======== Given entries ========

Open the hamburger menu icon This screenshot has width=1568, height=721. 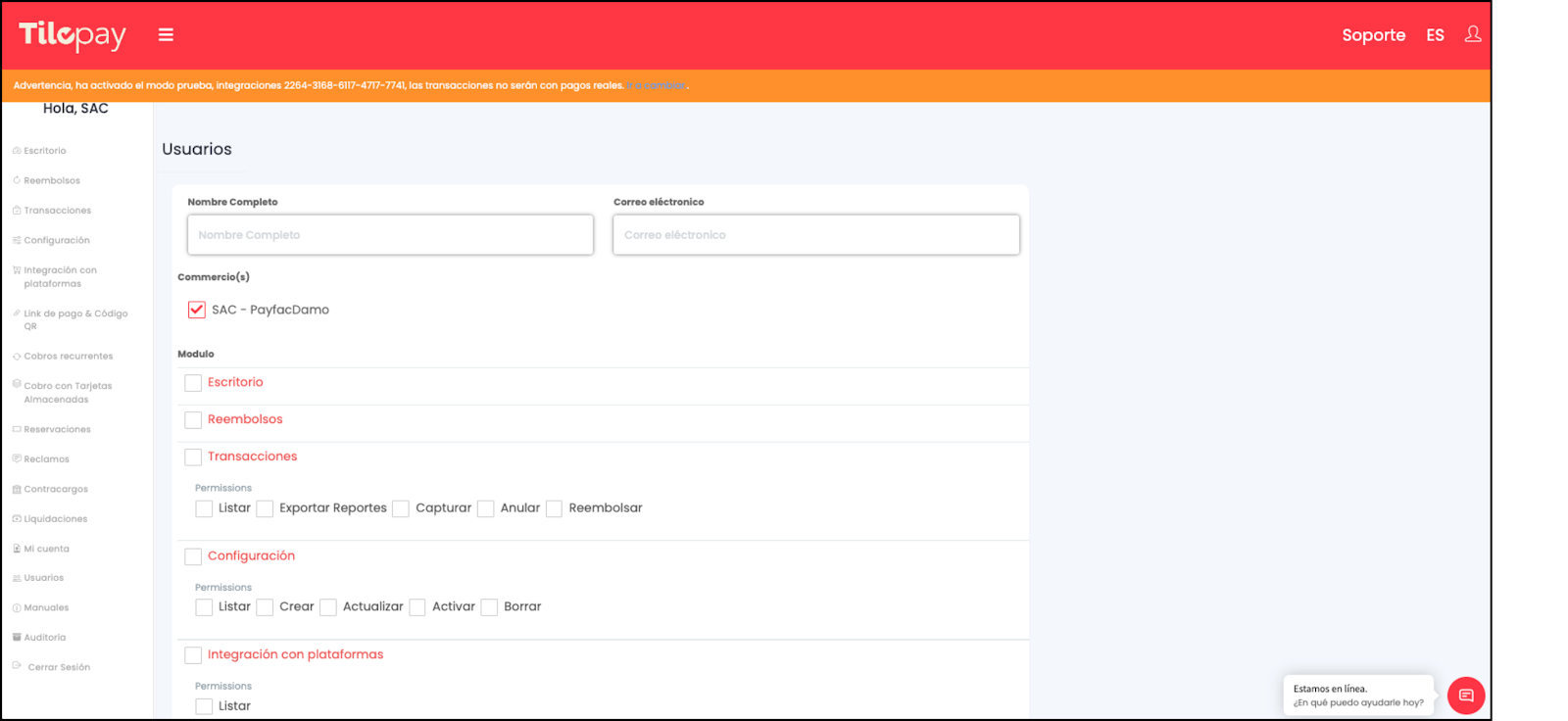(x=166, y=35)
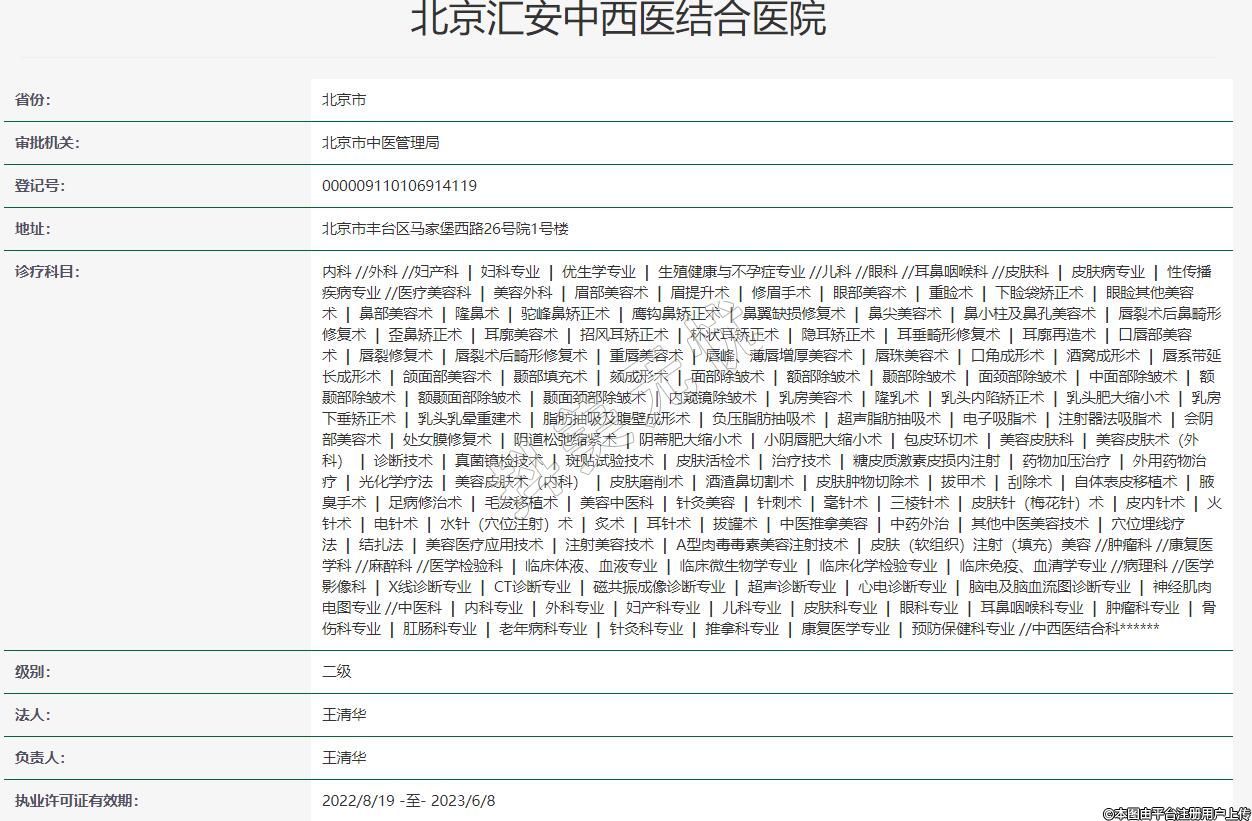The image size is (1252, 821).
Task: Select the validity dates 2022/8/19 -至- 2023/6/8
Action: pyautogui.click(x=408, y=801)
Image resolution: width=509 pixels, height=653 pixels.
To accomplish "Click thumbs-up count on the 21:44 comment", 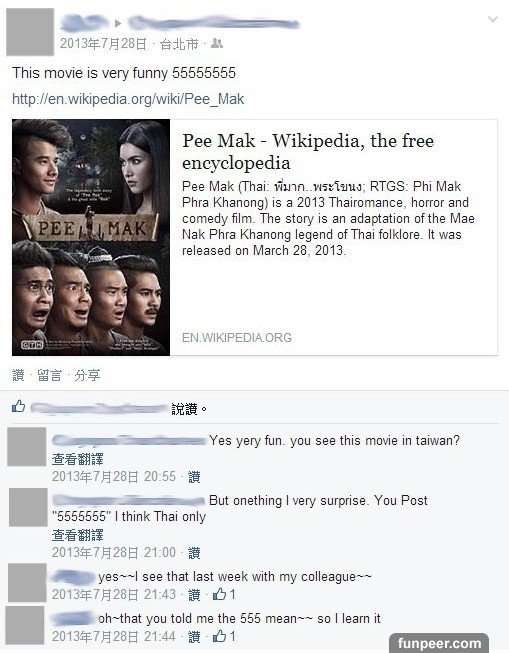I will click(x=224, y=636).
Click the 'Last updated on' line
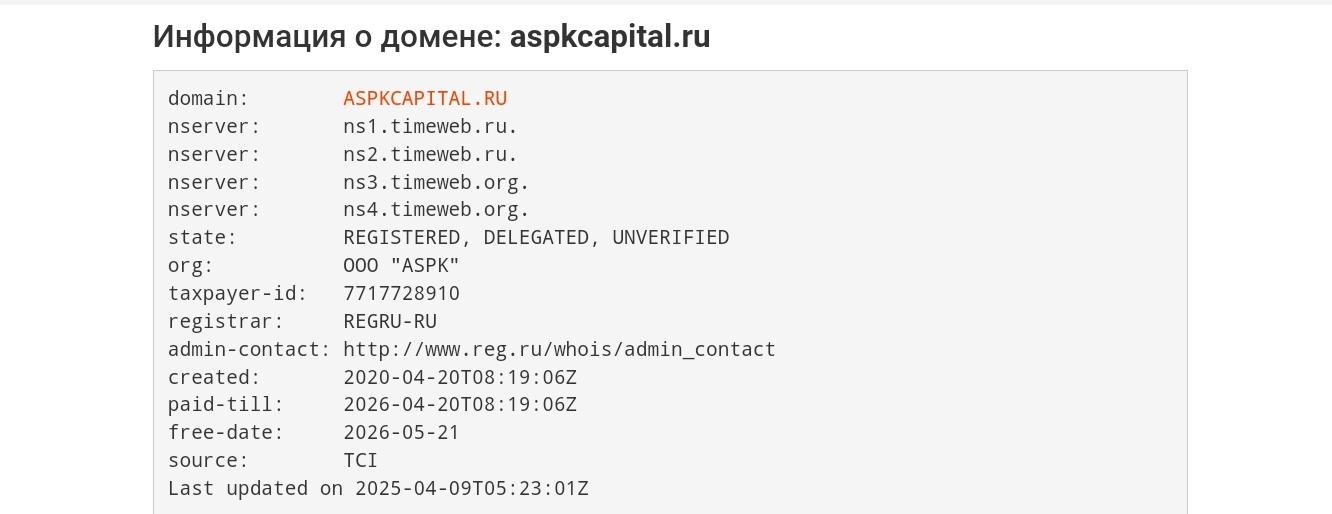Screen dimensions: 1332x514 pos(378,489)
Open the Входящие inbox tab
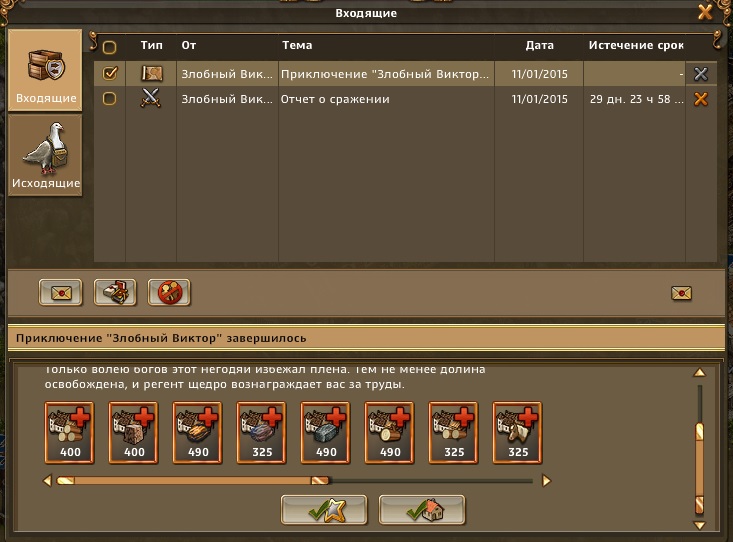This screenshot has width=733, height=542. (x=45, y=70)
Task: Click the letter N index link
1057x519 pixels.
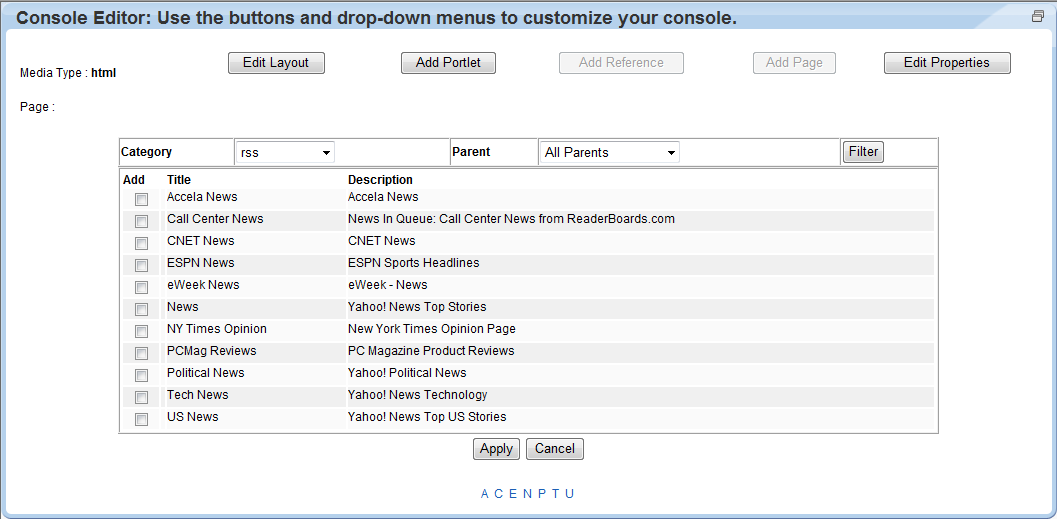Action: coord(527,494)
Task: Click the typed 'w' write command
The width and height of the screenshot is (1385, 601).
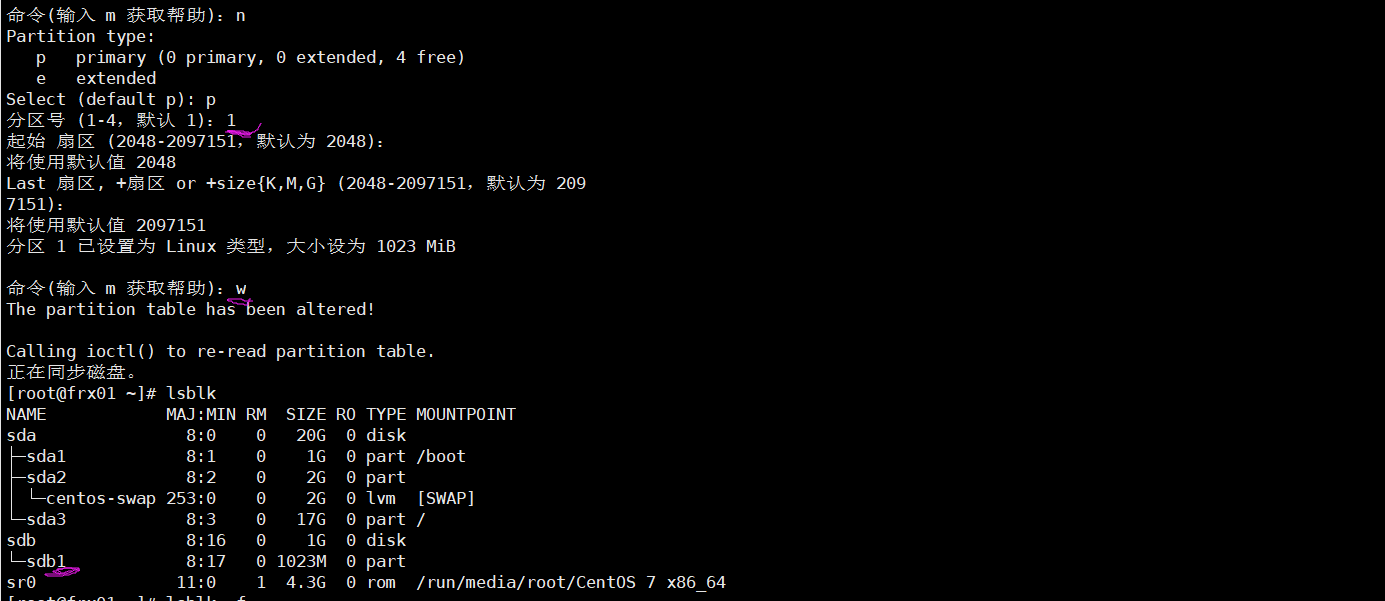Action: coord(241,288)

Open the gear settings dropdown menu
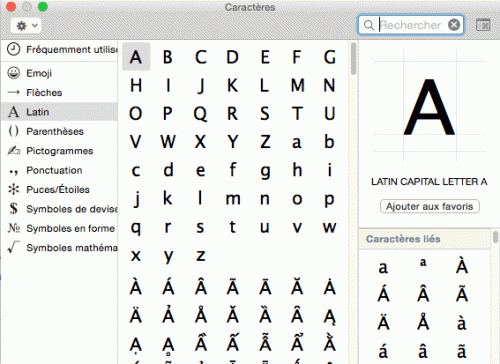(x=26, y=25)
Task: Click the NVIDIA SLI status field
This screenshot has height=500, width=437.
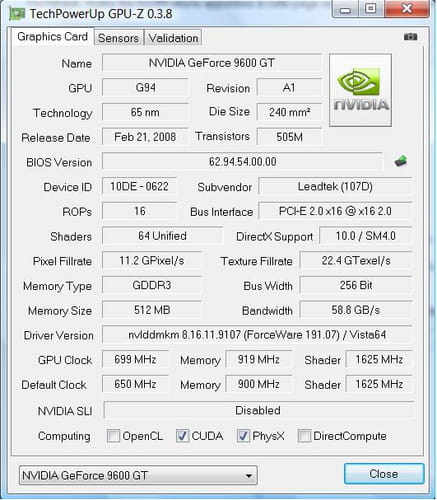Action: 258,410
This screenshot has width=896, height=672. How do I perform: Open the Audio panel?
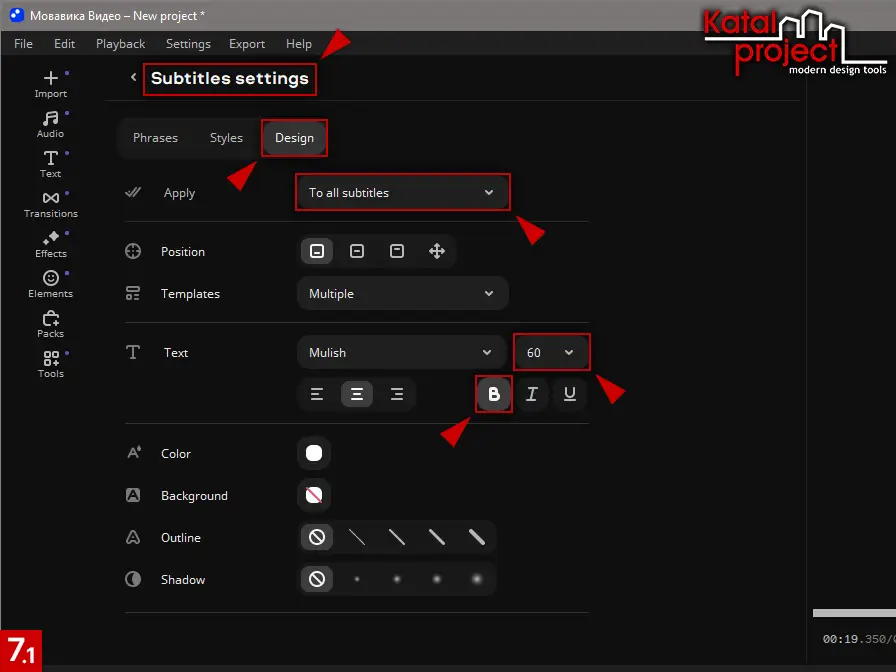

========

→ Exercise instructions: Output the line that contains "Click the 'Last updated on' line" and every subsequent line through the end of the entries, exactly as given, without pictures.

→ Final answer:
Click the 'Last updated on' line
Screen dimensions: 1332x514 pos(378,489)
Open the Входящие inbox tab
This screenshot has width=733, height=542. (x=45, y=70)
Task: Click the letter N index link
1057x519 pixels.
Action: coord(527,494)
Task: Click the typed 'w' write command
The width and height of the screenshot is (1385, 601).
Action: coord(241,288)

Open the gear settings dropdown menu
(x=26, y=25)
Task: Click the NVIDIA SLI status field
This screenshot has height=500, width=437.
Action: 258,410
This screenshot has width=896, height=672. How do I perform: Open the Audio panel?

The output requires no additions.